Apple doubled the capacity of the iPhone and the iPod Touch on Tuesday for an additional $100.
The iPhone once again comes in two capacities: 8GB for $399 and now 16GB for $499. Apple sold 8GB and 4GB varieties on iPhone Day, but it discontinued the 4GB model after it cut the price of the 8GB model to $399. Something like 90 percent of all early iPhone buyers opted for the 8GB version.
Apple thinks that there's still room for an 8GB iPhone in the mix, said Greg Joswiak, Apple's vice president of worldwide iPod and iPhone product marketing. The first time around, people signaled pretty clearly that they wanted more than 4GB of storage, but he thinks that there's still a "sweet spot" at 8GB of storage.
And the iPod Touch can also store more music and videos now, with 32GB of capacity for $499. That device is now available in three versions, with Apple also selling a 16GB model for $399 and an 8GB model for $299.
The new iPhone and iPod Touch appear to be unchanged from their previous incarnations, though they ship with the new software unveiled at Macworld, which provides the ability to edit the home screen and triangulate your position using Maps.
The release of that software really changed the iPod Touch into a new type of device, Joswiak said, and Apple is now playing up the iPod Touch as a "Wi-Fi mobile device," as opposed to a high-end iPod. "It becomes even more promising, once we enter the world of the SDK," he said, referring to the expected release of the software developer's kit for the iPhone and iPod Touch in late February.
Both are available immediately.
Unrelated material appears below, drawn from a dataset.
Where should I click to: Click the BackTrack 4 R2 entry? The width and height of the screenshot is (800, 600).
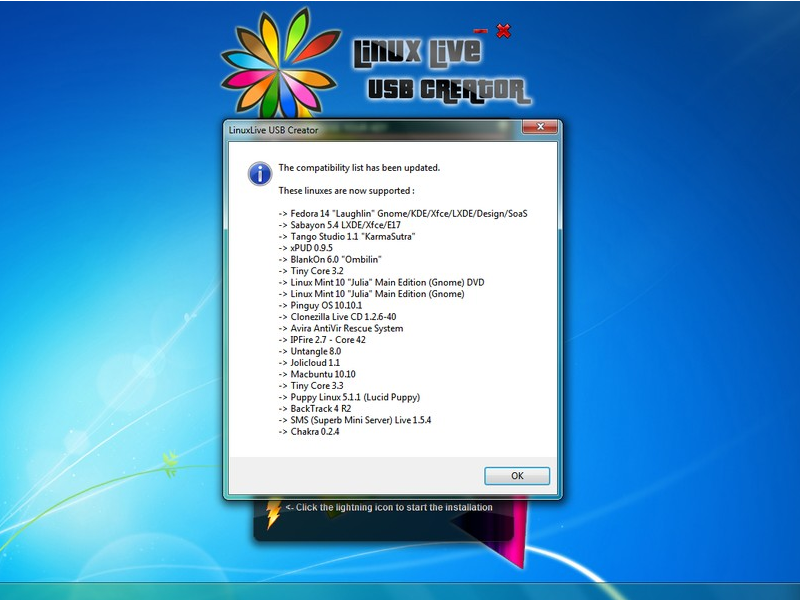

This move should give something of a boost to iPhone and iPod Touch sales. Apple shipped fewer iPods than expected during the fourth quarter but still grew iPod revenue at a strong pace, suggesting that the higher-priced iPod Touch is gaining ground against the iPod Nano and Shuffle as a percentage of Apple's iPod mix.
The iPhone story is a little more complicated. The rampant unlocking of the smartphone makes it both harder and easier to understand iPhone demand: On one hand, people want the iPhone so badly, they are willing to take risks to use it on their network or in their country. On the other hand, it's almost impossible to get a true number of how many phones have been unlocked.
This time around, there's no price cut on existing models, which some prognosticators felt was necessary in order to spike iPhone demand during the leaner first and second quarters of the year.
Still, I'd imagine that most people who intended to spend $399 on an iPhone would be willing to cough up another hundred bucks to get twice as much storage. As might be expected, Joswiak concurred, saying the higher prices for twice as much storage reflects that the "value proposition remains." We'll see if the public agrees.